Sorry I haven't blogged in a bit. I have 7 drafts that I partially wrote in the past week, but gave up because none of them seemed worthy enough to start off the year. In the end, all these potentially decent posts are being given up for this post, which has absolutely no point to it. Blah, whatever.
I've been doing some self-reflection and I've realized something: I hate obedience. I despise obedience. Having started work, I hate the fact that I am beneath people. I can barely stand the fact that I have bosses. I hate it. I hate how they think they can control me. I hate that I have to listen to them. It feels as if since day 1 of work I have been taken advantage of. I'm just a piece in their games (heh, get the reference?). They have the right to yell at me, and I have to take it because I otherwise have to face consequences.
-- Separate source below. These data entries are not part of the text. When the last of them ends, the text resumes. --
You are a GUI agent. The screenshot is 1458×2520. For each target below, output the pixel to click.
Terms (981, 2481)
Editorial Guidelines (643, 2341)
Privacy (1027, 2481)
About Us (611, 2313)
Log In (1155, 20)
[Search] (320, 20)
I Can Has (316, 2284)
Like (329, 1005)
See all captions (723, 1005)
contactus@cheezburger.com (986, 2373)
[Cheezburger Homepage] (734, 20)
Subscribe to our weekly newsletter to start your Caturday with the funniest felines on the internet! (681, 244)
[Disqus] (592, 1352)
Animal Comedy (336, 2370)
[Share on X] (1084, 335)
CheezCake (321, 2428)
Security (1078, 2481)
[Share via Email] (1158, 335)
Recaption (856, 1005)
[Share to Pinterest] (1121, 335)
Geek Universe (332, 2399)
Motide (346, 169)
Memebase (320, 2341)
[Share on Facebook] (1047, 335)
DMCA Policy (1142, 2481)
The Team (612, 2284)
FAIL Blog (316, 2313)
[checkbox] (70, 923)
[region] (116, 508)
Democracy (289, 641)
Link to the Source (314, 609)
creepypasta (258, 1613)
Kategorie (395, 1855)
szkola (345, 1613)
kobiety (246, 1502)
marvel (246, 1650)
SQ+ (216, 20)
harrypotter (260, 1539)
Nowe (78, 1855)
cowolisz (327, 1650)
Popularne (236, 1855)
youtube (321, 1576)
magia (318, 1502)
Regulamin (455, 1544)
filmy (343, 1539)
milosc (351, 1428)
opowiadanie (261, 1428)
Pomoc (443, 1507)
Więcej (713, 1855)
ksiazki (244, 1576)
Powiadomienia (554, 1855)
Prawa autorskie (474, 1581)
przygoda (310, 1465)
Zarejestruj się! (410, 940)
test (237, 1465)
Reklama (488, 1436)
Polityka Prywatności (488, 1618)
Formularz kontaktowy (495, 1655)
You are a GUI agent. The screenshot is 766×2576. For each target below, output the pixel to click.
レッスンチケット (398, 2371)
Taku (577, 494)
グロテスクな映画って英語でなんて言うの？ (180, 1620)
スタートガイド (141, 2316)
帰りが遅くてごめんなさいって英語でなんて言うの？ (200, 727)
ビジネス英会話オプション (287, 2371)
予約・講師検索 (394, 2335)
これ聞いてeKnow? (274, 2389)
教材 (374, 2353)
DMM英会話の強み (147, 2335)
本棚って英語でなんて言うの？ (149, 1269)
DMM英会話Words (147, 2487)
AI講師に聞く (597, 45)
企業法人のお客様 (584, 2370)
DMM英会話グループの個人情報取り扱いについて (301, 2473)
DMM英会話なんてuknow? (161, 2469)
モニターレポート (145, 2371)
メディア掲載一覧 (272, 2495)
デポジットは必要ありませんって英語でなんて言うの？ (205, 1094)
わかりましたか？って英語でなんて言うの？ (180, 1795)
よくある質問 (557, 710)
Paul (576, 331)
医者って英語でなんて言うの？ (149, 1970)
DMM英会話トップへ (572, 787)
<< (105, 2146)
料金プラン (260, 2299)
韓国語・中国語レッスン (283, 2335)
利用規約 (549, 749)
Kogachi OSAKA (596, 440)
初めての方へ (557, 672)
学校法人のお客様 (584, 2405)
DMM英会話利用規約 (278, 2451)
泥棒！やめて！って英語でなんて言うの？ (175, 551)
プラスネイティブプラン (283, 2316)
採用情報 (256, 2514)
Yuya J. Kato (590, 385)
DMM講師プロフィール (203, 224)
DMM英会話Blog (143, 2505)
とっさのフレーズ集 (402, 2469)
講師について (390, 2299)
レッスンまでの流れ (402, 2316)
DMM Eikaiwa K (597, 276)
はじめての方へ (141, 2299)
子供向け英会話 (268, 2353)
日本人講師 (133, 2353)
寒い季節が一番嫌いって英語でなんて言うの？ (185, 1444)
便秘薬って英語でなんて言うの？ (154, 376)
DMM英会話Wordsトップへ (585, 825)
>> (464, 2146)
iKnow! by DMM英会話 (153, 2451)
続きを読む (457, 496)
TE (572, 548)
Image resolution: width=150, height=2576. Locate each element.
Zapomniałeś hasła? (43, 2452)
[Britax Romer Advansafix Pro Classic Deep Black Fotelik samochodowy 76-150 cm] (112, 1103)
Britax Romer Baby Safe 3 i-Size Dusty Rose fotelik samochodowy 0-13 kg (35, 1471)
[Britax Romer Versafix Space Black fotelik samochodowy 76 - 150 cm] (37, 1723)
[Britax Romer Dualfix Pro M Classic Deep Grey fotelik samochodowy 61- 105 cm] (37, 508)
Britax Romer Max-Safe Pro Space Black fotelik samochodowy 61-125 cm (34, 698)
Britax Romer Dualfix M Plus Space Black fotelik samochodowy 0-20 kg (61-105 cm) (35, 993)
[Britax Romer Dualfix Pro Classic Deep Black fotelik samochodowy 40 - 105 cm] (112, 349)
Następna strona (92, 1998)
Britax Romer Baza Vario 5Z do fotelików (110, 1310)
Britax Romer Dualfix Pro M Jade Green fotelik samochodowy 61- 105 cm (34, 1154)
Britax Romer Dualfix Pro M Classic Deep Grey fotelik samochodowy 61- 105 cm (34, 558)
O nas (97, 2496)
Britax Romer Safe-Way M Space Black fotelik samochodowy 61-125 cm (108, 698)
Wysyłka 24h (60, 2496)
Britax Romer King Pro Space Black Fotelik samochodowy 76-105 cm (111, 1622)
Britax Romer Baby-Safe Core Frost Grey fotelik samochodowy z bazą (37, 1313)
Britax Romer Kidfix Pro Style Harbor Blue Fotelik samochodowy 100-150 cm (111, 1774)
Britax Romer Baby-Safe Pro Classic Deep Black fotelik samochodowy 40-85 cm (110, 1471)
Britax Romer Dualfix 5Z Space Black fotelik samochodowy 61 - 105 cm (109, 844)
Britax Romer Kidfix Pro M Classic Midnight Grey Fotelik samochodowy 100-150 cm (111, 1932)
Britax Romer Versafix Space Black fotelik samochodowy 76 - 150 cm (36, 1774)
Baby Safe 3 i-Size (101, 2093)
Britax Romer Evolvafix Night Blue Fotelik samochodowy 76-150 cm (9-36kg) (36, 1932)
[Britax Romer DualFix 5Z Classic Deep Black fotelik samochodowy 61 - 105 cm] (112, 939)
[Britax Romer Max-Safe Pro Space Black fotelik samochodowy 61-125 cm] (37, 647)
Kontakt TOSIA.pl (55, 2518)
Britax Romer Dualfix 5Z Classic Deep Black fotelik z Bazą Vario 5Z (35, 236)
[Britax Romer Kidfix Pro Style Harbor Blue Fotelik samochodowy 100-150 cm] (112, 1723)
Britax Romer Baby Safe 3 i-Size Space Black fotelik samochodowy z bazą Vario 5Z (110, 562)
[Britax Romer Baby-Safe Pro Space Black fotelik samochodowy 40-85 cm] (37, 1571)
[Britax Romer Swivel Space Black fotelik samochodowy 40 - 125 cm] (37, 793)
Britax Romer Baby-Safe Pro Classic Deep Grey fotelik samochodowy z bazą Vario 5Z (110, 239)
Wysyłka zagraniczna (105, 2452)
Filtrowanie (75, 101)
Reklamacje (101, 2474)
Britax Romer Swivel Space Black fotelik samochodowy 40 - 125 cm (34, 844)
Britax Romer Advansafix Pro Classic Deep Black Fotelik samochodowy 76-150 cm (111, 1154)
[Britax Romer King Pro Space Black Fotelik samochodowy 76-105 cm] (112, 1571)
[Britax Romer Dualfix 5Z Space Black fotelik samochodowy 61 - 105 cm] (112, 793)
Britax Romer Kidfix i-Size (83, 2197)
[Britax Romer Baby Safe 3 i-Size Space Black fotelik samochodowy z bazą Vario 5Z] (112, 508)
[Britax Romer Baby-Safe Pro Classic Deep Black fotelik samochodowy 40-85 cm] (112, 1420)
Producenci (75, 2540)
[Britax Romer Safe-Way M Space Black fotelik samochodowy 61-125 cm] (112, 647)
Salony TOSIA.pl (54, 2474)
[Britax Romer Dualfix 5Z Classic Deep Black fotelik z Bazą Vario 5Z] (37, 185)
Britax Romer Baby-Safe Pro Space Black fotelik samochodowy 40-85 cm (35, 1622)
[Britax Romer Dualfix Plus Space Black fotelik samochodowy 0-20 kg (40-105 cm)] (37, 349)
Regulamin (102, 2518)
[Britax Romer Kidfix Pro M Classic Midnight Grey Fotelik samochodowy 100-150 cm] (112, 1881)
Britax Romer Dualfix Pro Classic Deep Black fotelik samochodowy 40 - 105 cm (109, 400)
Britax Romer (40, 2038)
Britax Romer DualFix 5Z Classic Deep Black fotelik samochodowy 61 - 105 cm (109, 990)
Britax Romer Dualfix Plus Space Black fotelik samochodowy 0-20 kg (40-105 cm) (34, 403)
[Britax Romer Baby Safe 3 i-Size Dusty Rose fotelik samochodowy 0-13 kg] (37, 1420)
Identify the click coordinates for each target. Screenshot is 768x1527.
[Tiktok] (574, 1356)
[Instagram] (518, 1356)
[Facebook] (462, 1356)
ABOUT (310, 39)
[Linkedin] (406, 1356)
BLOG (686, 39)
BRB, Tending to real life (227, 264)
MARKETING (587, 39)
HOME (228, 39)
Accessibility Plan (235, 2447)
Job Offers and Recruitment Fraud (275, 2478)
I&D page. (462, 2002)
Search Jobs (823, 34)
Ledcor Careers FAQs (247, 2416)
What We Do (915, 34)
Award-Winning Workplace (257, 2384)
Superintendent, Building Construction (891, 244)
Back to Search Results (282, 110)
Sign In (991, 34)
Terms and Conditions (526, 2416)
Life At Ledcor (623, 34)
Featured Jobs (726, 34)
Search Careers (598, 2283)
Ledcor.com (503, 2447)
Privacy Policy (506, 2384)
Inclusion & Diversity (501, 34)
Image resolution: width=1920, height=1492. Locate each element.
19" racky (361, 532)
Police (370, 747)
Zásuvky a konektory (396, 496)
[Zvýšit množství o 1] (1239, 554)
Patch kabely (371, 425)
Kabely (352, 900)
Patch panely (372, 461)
I need the job and the money, so I have to tolerate them. It annoys me.
They seem to forget that if my coworkers and I were to all get up and walk out, they would be left with no one. They'd have to break in new workers, hire trainers from Canada, spend tons of money and time to get people to replace us. Perhaps they should remember that. But they won't, of course.
Then there comes the issue of teachers. Who are they? What right do they have to determine whether or not I can go to the bathroom? Why do I have to ask them? Who gives them the right to decide what time I can eat lunch? They are paid to teach us, not control us like we're in a prisoner's camp. Why is it at 17 I have to have permission to go out into a hallway, whereas in college at 18 I can walk out in the middle of class with absolutely no problem? Who are you to punish me for this? I don't pay you. The government does (in public schools anyway). You are nothing to me. I come for education, not discipline. I can get that from my mother, thank you very much.
Not to mention that according to my church's doctrine, women must be obedient to their husbands. It is constantly echoed among the members and preachers, even the younger, more liberal (but still painfully conservative) generation. Women are expected to be obedient to their husbands, while husbands love and respect their wives. Obedient? What am I, the Virgin Mary? If my husband were to tell me that I couldn't pursue the profession I loved for any stupid reason, I'm expected to be obedient? Pfft, good luck finding a new wife.
The only people I really listen to are my parents, and even that is under question, considering the fact that I applied to Cornell ED without my mother's approval, fully aware that if I got accepted I would be obligated to go there. Still, they are the only people I have enough respect for to actually obey.
I'm a failure at life. I should just be an anarchist and write outrageous philosophy books that make the government nervous.